MP2 with a large basis function with BSSE correction gives a reasonable results. However you can use MP4 if you have access to a powerful computer. 

As for most QC methods, it really depends on the size of your system and the level of chemical accuracy you need. If your system is too big to be treated at a coupled cluster level, dispersion forces can be described by empirical corrections to DFT functionals. The 2011 review by Grimme in WIREs Comput. Mol. Sci. (http://wires.wiley.com/WileyCDA/WiresArticle/wisId-WCMS30.html) is highly recommended for this topic.

I agree to Daniele. In my opinion, DFT-D2 and DFT-D3 by Grimme is good enough for most systems. MP2 is also reliable, but more expensive, and cant apply for periodic systems. vdw-DF by Dion and Cooper is another option.

"preferable" based on what criteria? SAPT is probably the method of choice. Grimme's dispersion-corrected methods are quite reliable considering their low computational cost. I would question the use the MP2... MP4 methods as the series does not converge regularly and it is difficult to know where to stop to get the most reliable answer. If I needed an accurate answer, I would definitely go with SAPT.

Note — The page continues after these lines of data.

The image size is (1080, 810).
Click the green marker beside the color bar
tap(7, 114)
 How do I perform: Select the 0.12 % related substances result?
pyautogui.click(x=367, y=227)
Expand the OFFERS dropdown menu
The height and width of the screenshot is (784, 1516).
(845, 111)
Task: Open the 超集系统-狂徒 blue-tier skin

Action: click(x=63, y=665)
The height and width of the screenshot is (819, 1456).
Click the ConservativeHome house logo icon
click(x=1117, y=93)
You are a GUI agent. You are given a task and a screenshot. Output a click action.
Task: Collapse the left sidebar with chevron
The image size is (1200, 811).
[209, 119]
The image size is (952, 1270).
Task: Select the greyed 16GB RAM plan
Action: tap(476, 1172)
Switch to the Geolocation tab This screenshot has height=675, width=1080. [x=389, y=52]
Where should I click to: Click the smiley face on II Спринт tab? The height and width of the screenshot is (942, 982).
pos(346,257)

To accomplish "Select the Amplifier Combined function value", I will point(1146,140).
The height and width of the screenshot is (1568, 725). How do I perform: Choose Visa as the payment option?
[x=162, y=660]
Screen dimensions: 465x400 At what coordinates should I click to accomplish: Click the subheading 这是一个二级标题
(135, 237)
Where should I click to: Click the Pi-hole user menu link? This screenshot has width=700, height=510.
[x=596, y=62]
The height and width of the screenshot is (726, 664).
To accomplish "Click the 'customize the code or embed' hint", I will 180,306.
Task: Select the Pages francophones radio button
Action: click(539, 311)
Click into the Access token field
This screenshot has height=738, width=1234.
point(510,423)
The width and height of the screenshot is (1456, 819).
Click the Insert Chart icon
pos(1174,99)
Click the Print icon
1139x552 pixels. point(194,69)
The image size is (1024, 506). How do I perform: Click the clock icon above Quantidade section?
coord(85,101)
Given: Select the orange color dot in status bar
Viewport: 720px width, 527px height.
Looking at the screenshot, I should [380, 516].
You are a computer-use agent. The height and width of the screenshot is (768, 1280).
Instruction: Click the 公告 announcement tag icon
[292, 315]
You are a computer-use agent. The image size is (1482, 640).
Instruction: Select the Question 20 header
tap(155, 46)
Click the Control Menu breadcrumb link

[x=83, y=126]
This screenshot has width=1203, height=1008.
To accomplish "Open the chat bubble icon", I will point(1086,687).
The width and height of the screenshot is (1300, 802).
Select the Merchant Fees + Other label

One has to keep in mind that dispersion interaction has only vague physical definition and from the quantum mechanical perspective it is not observable. Thus, its description largely depends on quantum-chemical scheme you pick. The direct comparison between the schemes may be complicated (e.g. http://dx.doi.org/10.1002/cphc.201000109 ).

If you want to calculate total interaction energy between low polar molecules (assuming the non-dispersion contributions are small), you have to account for the correlation energy (which is then the "objective function" of the method of choice).

As already mentioned, MPx methods (which include some portion of correlation energy) are not reliable. MP2 is well known to overestimate total interaction energies of vdW complexes of non-polar molecules (check e.g. http://dx.doi.org/10.1021/jp071486+ ). MP3 underestimates it and overall with the increasing number of excitations the accuracy doesn't converge.

As a golden standard, the coupled cluster methods starting at CCSD(T) level provide accurate results, though are quite expensive (eg. http://dx.doi.org/10.1021/ct2002946, http://dx.doi.org/10.1021/ct400057w ).

I also agree that for larger complexes, the DFT-D3 would be the method of choice.

MPx approaches are accurate and reliable for small and medium size systems (http://dx.doi.org/10.1021/jp071486+)

to Sayyed: In the past, MPx (especially MP2) were used as benchmarks, because it was the first method which included (part of) the correlation energy. In these days, there are, to my opinion, better accuracy/demands ratio methods...

In the paper you mentioned, we show by comparing the experimental and theoretical geometries of two vdW complexes that MP2 gives reasonable results only with a small or medium basis set thanks to compensation of errors.

Whether CEPA is good for?

May I ask what the size of your system is?  Among the recommended methods in the answers already posted, CCSD(T) would be good if you are dealing with only a few atoms. One might even consider CASSCF followed by MRCISD+Q. Molpro is probably the best performing code for both CCSD(T) and MRCISD+Q -- that is only an opinion, of course. For larger molecules, I don't think you have any choice but DFT+D3, with an exchange-correlation functional that has been shown to work well for your class of molecules. I agree with the critics of the Moller-Plesset methods.

DFT-D3 is not a quantum-chemical calculation. These are empirical numbers. If me enough empirical data, then I will turn to molecular mechanics.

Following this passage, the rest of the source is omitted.